### PROVIDED PASSAGE
=== Section Start ===

Perhaps no mountain sums it up as well as Idaho’s Tamarack Resort. Tamarack opened for skiing in 2004, the first major from-scratch U.S. destination resort put together in 24 years. Celebrities like Andre Agassi and Steffi Graf purchased real estate. Suddenly patches of grass near Donnelly, Idaho, that had been worth nothing were worth millions. Then came reality. Tamarack defaulted on $250 million in debt and entered receivership in late 2008. In March of this year, its lifts stopped turning for good.

Similarly, as the free-money machine stopped churning and consumers said no to $15 burgers, $90 lift tickets, and $1 million condos, ski-industry income statements wilted and mountains became less crowded. “A lot of places just got absolutely hammered,” says James Chung, president of Reach Advisors, a resort-industry consultant.

The carnage is widespread. Moonlight Basin, a large new resort attached to Big Sky, Montana, laid off 90 workers while it strained to renegotiate debt originally floated by the now-dead Lehman Brothers. Skiing, in some cases, has some strange bedfellows, none stranger than AIG, which is now primarily owned by U.S. taxpayers. The disgraced insurer is peddling Vermont’s Stowe Mountain Resort and it’s likely the buyer will pay less than the $400 million AIG recently pumped into the mountain. The seemingly unsinkable Deer Valley, Utah, perhaps the most upscale of conventional resorts, has its problems too, as the separate Deer Valley Lodging has approached insolvency, failing to pay some property owners their share of rental incomes.

=== Section End ===

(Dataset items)
=== Section Start ===

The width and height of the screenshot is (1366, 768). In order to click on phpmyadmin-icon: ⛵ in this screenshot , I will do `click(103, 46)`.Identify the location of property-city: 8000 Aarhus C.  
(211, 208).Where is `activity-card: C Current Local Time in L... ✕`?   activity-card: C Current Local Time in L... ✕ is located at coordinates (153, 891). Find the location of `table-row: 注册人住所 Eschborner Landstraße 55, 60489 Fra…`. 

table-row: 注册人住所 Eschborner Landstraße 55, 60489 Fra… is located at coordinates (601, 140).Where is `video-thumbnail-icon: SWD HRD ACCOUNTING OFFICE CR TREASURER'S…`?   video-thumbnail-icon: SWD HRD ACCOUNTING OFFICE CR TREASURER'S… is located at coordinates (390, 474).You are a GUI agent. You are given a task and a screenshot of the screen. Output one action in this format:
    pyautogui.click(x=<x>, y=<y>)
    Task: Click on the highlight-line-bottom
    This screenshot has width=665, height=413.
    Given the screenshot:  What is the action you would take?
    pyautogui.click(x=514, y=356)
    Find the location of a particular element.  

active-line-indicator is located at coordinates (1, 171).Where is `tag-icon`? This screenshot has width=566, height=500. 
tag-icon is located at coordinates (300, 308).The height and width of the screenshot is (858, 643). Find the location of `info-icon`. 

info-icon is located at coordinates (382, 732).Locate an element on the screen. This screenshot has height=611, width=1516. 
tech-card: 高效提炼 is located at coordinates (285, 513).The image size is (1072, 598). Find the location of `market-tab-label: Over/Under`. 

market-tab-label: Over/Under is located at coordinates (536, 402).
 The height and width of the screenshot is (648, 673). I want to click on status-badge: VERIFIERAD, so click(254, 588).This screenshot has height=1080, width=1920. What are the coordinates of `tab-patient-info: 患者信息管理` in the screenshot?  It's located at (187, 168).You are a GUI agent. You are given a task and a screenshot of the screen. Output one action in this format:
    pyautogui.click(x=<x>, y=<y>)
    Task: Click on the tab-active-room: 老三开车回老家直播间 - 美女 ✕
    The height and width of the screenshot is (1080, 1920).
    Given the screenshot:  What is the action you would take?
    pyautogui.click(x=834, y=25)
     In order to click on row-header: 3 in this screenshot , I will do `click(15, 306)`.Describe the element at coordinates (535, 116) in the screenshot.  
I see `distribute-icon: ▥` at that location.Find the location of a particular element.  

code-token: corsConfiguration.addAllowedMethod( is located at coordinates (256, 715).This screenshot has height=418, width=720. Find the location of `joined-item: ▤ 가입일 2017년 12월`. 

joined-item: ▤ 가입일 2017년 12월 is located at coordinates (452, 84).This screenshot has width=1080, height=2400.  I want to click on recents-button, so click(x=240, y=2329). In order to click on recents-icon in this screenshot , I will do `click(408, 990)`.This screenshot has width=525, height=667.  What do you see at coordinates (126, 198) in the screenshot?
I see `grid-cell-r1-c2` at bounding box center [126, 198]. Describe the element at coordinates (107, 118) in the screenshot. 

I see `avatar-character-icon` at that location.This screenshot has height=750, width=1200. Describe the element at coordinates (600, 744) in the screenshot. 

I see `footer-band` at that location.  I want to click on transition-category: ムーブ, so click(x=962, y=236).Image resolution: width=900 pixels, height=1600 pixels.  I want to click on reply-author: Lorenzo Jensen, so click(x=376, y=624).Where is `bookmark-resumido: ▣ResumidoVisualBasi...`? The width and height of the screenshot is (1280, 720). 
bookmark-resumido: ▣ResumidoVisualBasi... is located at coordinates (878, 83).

=== Section End ===

Reproduce the entire passage about struggling ski resorts word for word.

Perhaps no mountain sums it up as well as Idaho’s Tamarack Resort. Tamarack opened for skiing in 2004, the first major from-scratch U.S. destination resort put together in 24 years. Celebrities like Andre Agassi and Steffi Graf purchased real estate. Suddenly patches of grass near Donnelly, Idaho, that had been worth nothing were worth millions. Then came reality. Tamarack defaulted on $250 million in debt and entered receivership in late 2008. In March of this year, its lifts stopped turning for good.

Similarly, as the free-money machine stopped churning and consumers said no to $15 burgers, $90 lift tickets, and $1 million condos, ski-industry income statements wilted and mountains became less crowded. “A lot of places just got absolutely hammered,” says James Chung, president of Reach Advisors, a resort-industry consultant.

The carnage is widespread. Moonlight Basin, a large new resort attached to Big Sky, Montana, laid off 90 workers while it strained to renegotiate debt originally floated by the now-dead Lehman Brothers. Skiing, in some cases, has some strange bedfellows, none stranger than AIG, which is now primarily owned by U.S. taxpayers. The disgraced insurer is peddling Vermont’s Stowe Mountain Resort and it’s likely the buyer will pay less than the $400 million AIG recently pumped into the mountain. The seemingly unsinkable Deer Valley, Utah, perhaps the most upscale of conventional resorts, has its problems too, as the separate Deer Valley Lodging has approached insolvency, failing to pay some property owners their share of rental incomes.